The issues are: Allow querying of multiple files at once Speed up response Allow users to request just particular elements of the response

simon-20 commented 10 months ago

The pipeline that feeds the Validator starts with the Registry, so any file that exists on the Registry should have an entry in the Validator. There will be a time lag, I'm not sure what it is precisely, but it won't be long! @simon-20 or @odscjames might be able to advise.

I did a quick check, and there is a fair bit of variation. Over half of the datasets currently known about by the Datastore were validated within 30 minutes; but there is a long tail on this one, some can take a few hours, and if there is a problem--a publisher is flagged, for instance, for too much invalid data too quickly--then full validation may take much longer.

cormachallinanderilinx commented 10 months ago

Hi @robredpath yes I have an API key set up for some work we were looking into previously

robredpath commented 10 months ago

@odscjames could you get in touch with @cormachallinanderilinx via email and make sure that we know which is Derilinx' API key and that it has appropriately high limits? I want to make sure we're ahead of any rate limiting complications.

siwhitehouse commented 10 months ago

Do you know is there a validator API that can be used to access this which will allow us to get a count of errors as we dont store the count?

The Validator API returns report.summary.critical which is a count of "critical" (i.e. structural validation) errors. We might also want to include report.summary.error (ruleset errors that contain "must", according to the validator docs) - any views @IsabelBirds @siwhitehouse ?

We discussed this and we prefer to have them both included, please.

What about Warnings @robredpath ? Are they queryable through the API too?

These are on a per-file basis; the way that we use CKAN in the Registry means that "file" and "dataset" are synonymous.

So, is it possible to get a mean average of errors per activity then?

robredpath commented 10 months ago

We discussed this and we prefer to have them both included, please.

Is it more useful for them to be provided separately, or added together into one aggregate figure?
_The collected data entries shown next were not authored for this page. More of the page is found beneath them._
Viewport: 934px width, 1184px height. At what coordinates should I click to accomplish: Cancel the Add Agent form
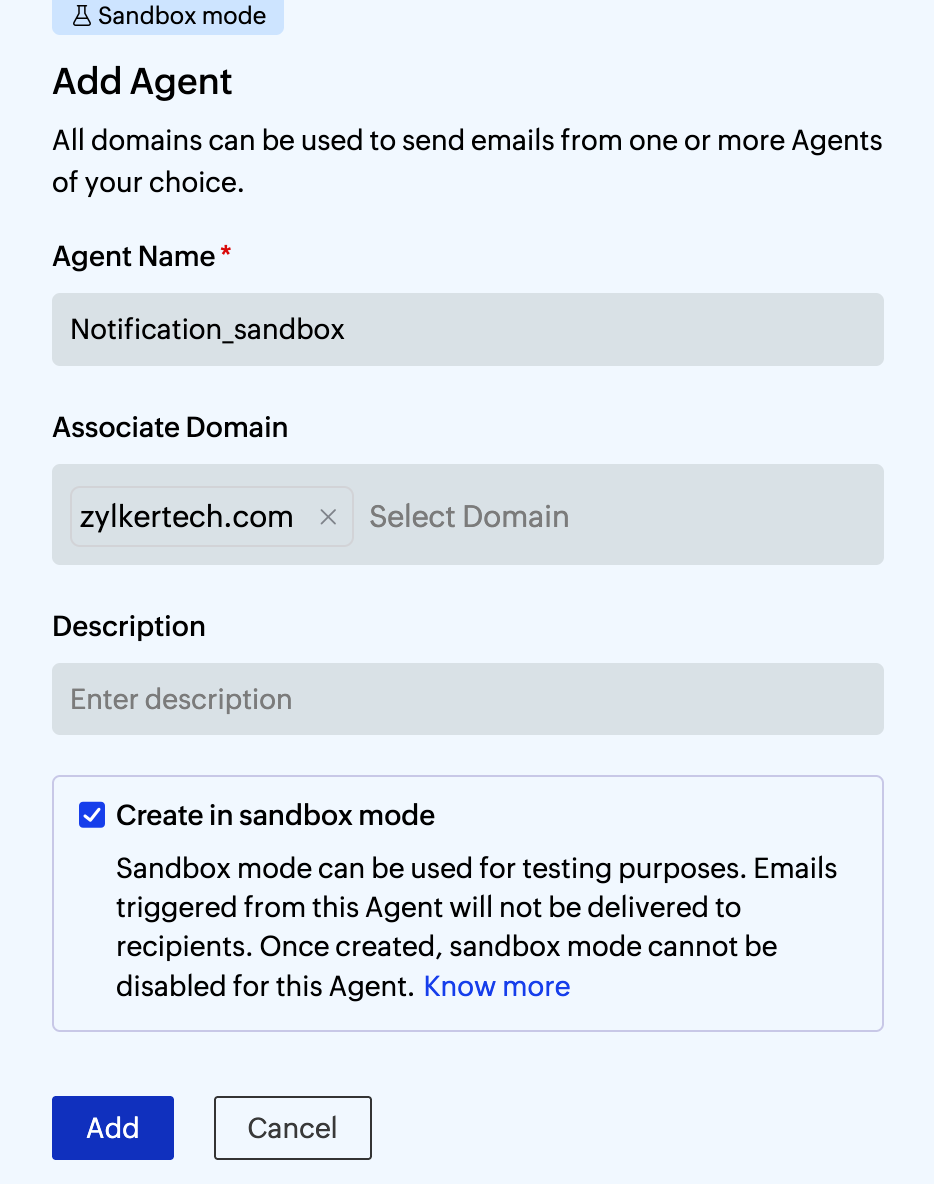click(x=292, y=1127)
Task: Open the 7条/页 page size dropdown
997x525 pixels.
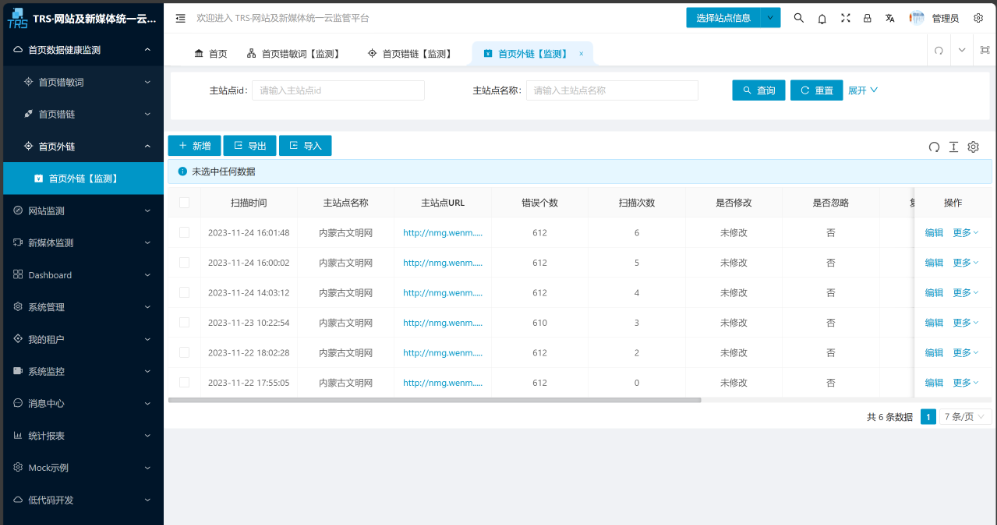Action: click(965, 417)
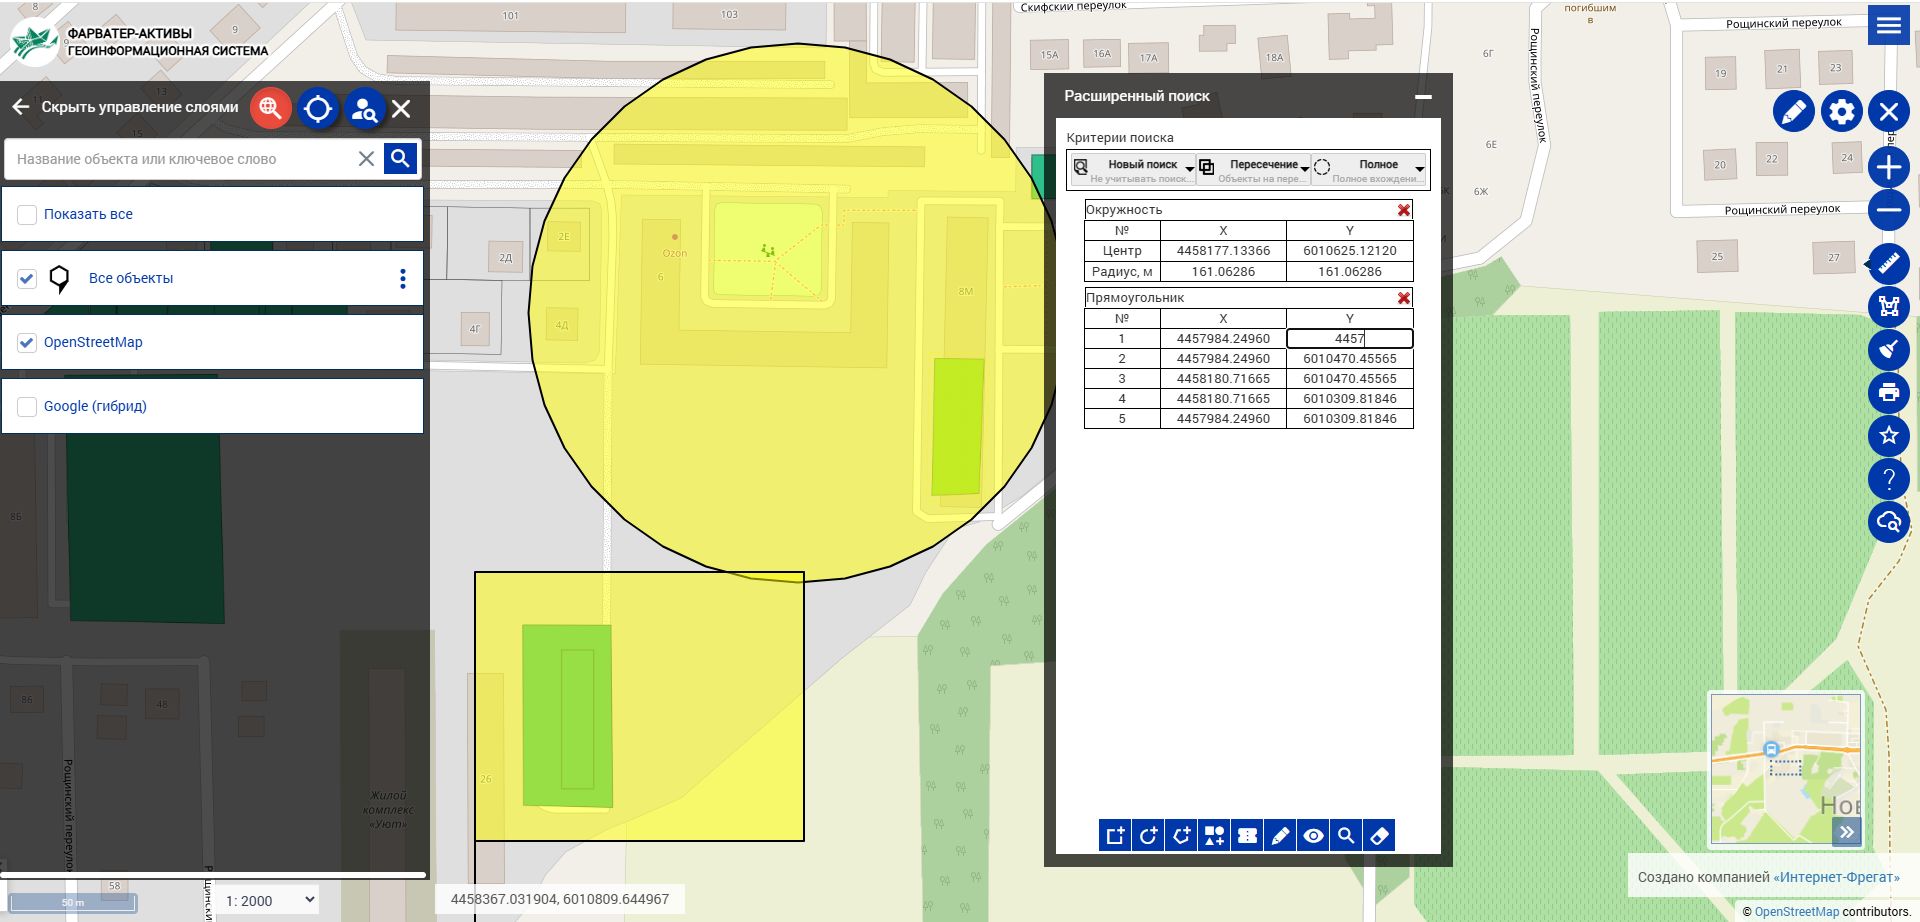Click the layer name search input field
The width and height of the screenshot is (1920, 922).
pos(180,159)
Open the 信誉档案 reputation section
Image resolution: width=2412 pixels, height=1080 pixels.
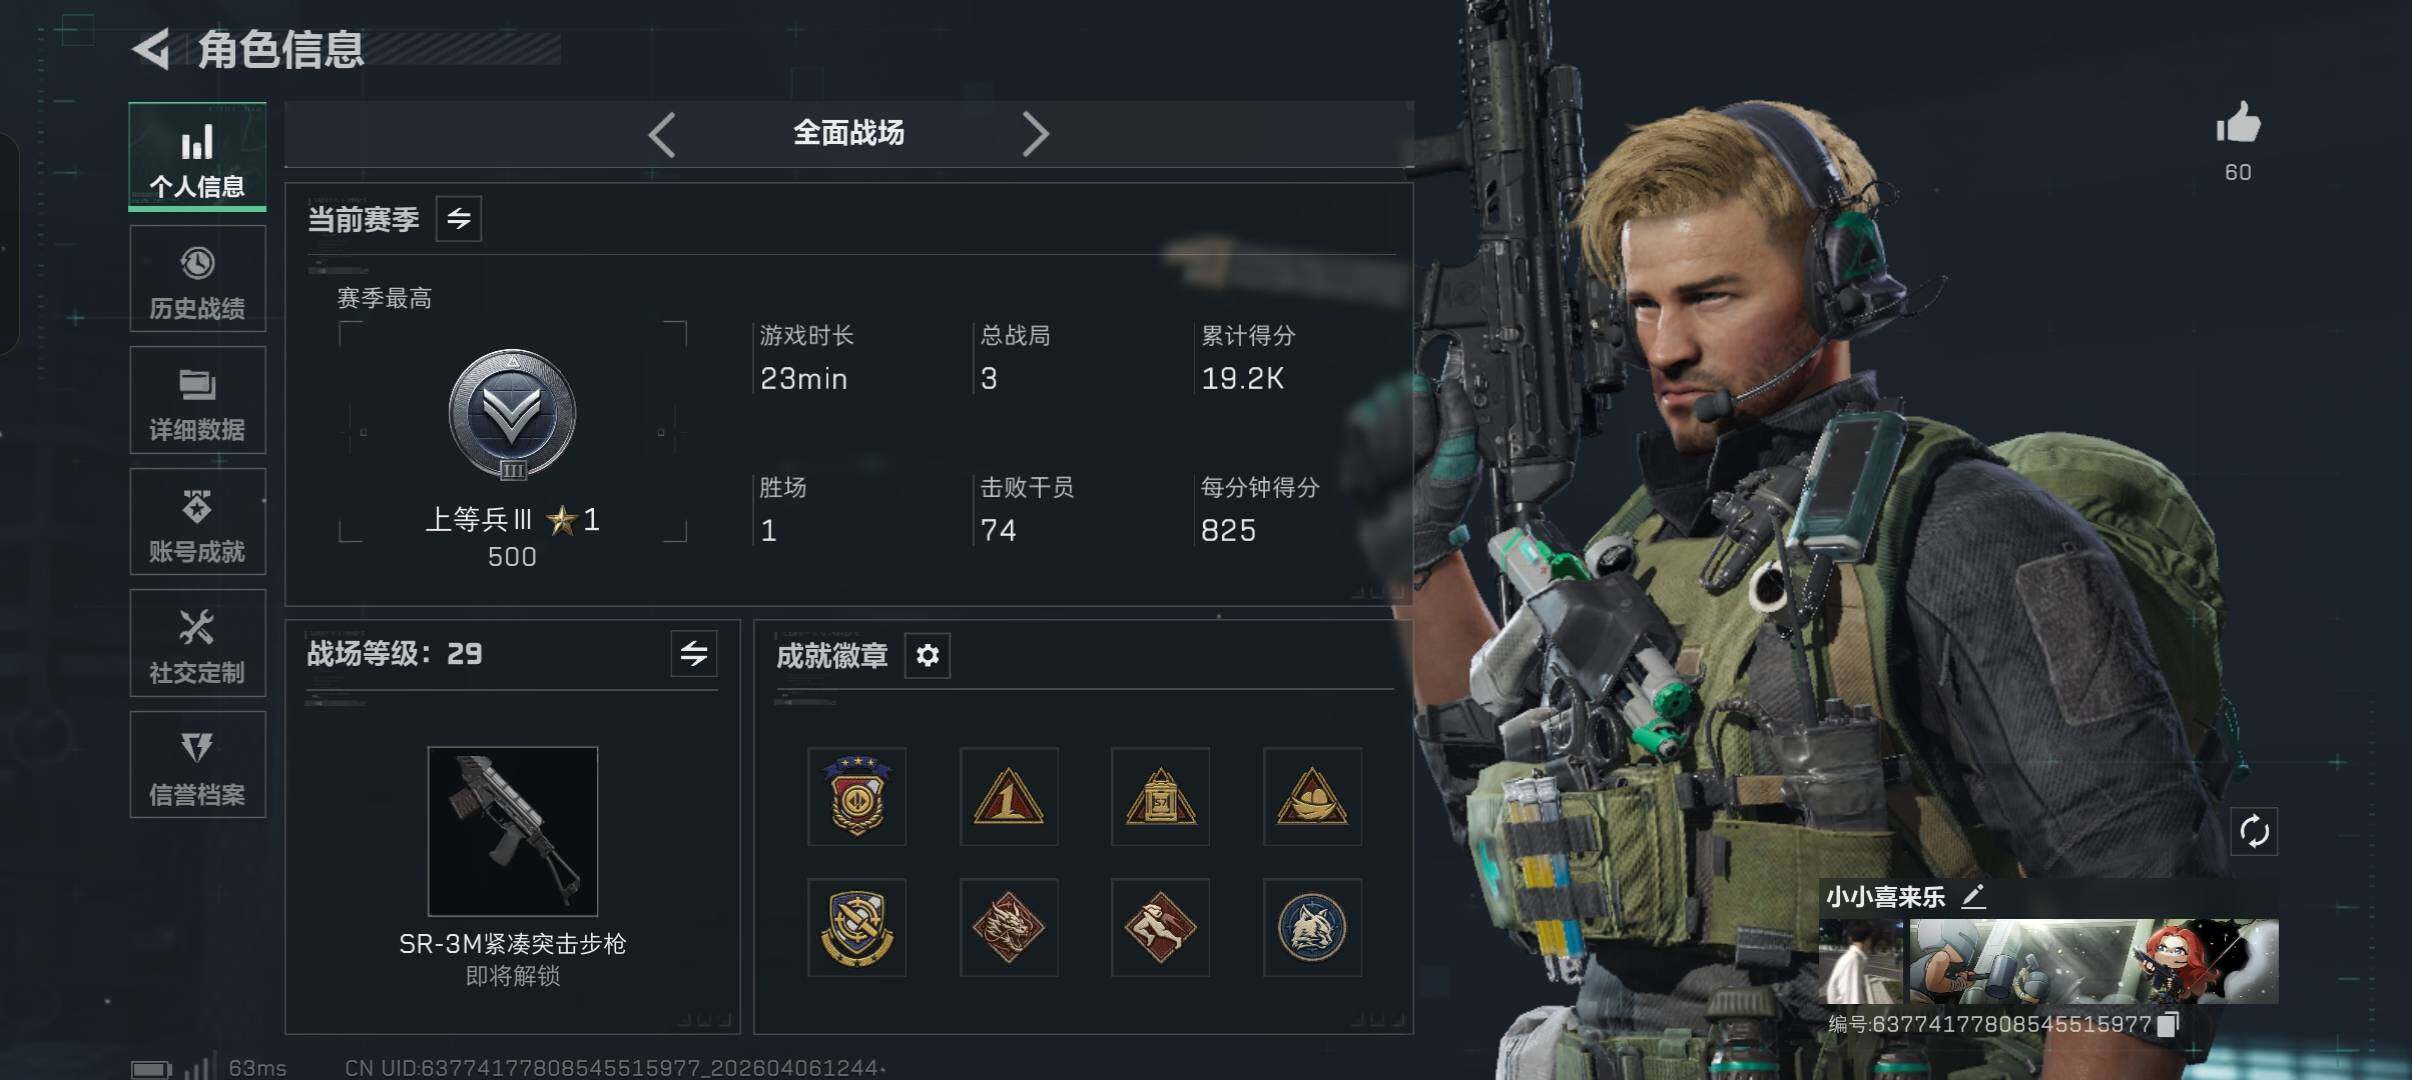(197, 765)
I'm conscious that fixing a structural issue might then allow validation to proceed to the point where many warnings are triggered, so this number might appear to get worse as the data is actually improving.

What about Warnings @robredpath ? Are they queryable through the API too?

Yes, report.summary.warning provides that figure.

So, is it possible to get a mean average of errors per activity then?

@cormachallinanderilinx this one's for you!

odscjames commented 10 months ago

@odscjames could you get in touch with @cormachallinanderilinx via email and make sure that we know which is Derilinx' API key and that it has appropriately high limits?

I've found the API key and it looks like it is already at high limits.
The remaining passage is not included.